Global Solar Installations Set to Blow Past Expectations for Second Year in a Row

Global Solar Installations Set to Blow Past Expectations for Second Year in a Row

The world will install close to 600 gigawatts of solar power in 2024, according to a new report from the U.K.-based energy analytics firm Ember. That mark would blow past most projections, and jump well over the record-setting pace of solar installations set only last year.

The firm found that 292 GW had been installed by the end of July, and projects the number will reach 593 GW by the end of the year. “That’s 29% more than was installed last year, maintaining strong growth even after an estimated 87% surge in 2023,” authors of the new report wrote.

The bulk of this solar boom can be found, unsurprisingly, in China. The world’s second biggest economy and second most populous country could install as much as 334 GW this year alone, making up 56 percent of the global total; that’s a 28 percent jump from an already big 2023 in China’s solar industry.

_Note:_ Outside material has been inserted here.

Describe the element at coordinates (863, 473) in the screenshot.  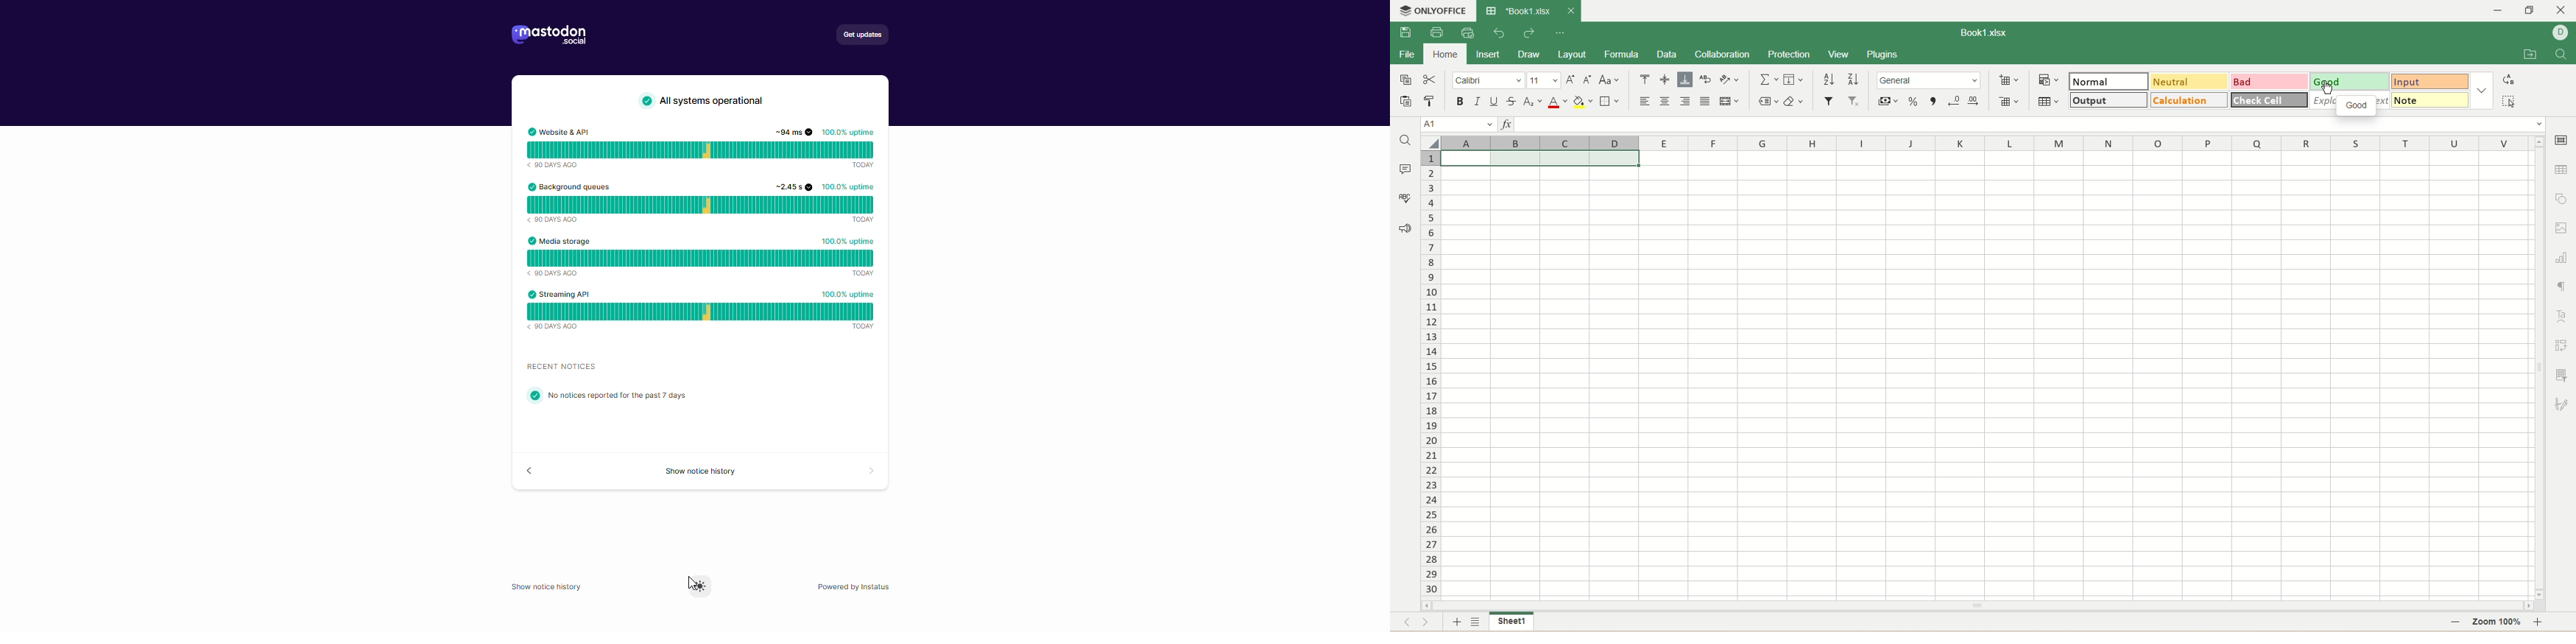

Add in the U.S., India, Germany, and Brazil, and you’ve got 75 percent of all the solar additions around the world. But that’s not to say some smaller markets aren’t starting to ramp up — countries like Pakistan and Saudi Arabia are also making big solar gains.

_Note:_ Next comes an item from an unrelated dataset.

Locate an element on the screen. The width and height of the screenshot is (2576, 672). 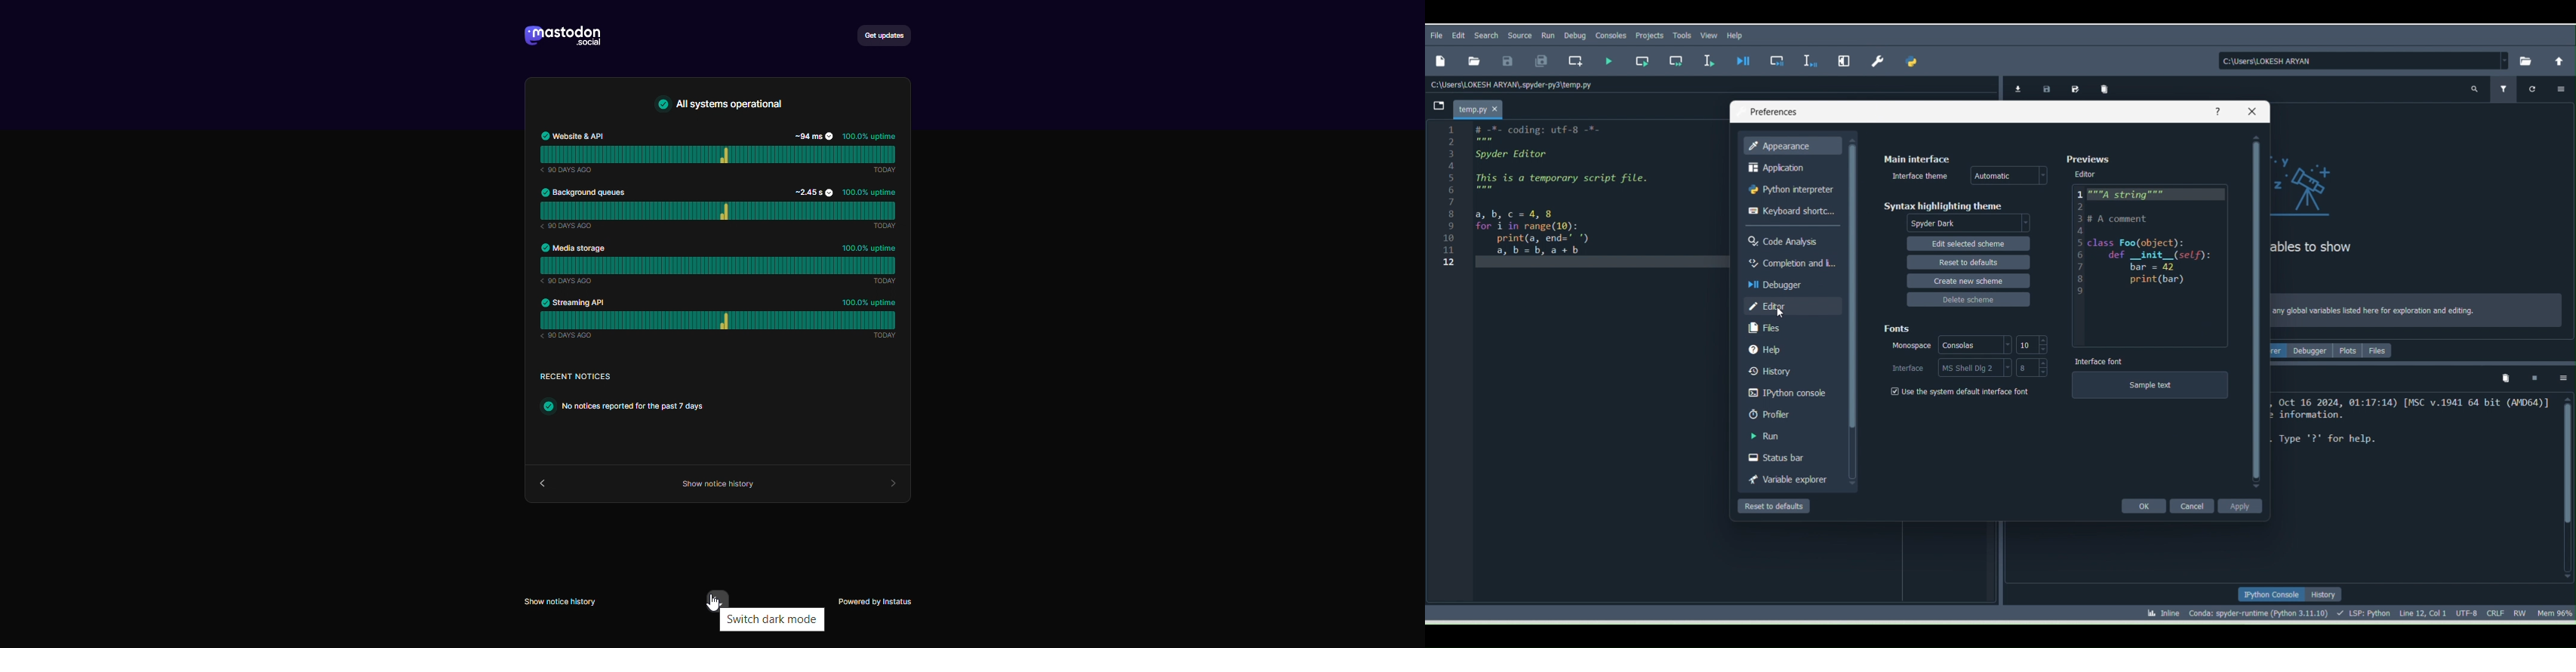
IPython console is located at coordinates (1788, 391).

Overall, these numbers far exceed some of the main projections out there. For example, the International Energy Agency’s 2024 prediction, released in January, guessed 400 GW would be installed; if Ember’s projection for the rest of the year is correct, that means IEA had a shortfall of almost 50 percent.

This is, obviously, all good news. But how good?

“The massive step up in solar capacity installations in 2023 and 2024 has shifted perceptions around solar’s role in the energy transition,” the Ember authors wrote. “This now puts ambitious climate pledges within reach.” A tripling of overall renewable energy capacity by 2030, which would likely require 25 percent of all global electricity generation coming from the sun, now doesn’t seem so impossible. There are obviously plenty of inputs into what happens next, but for now at least all indicators for solar power are pointing in the right general direction.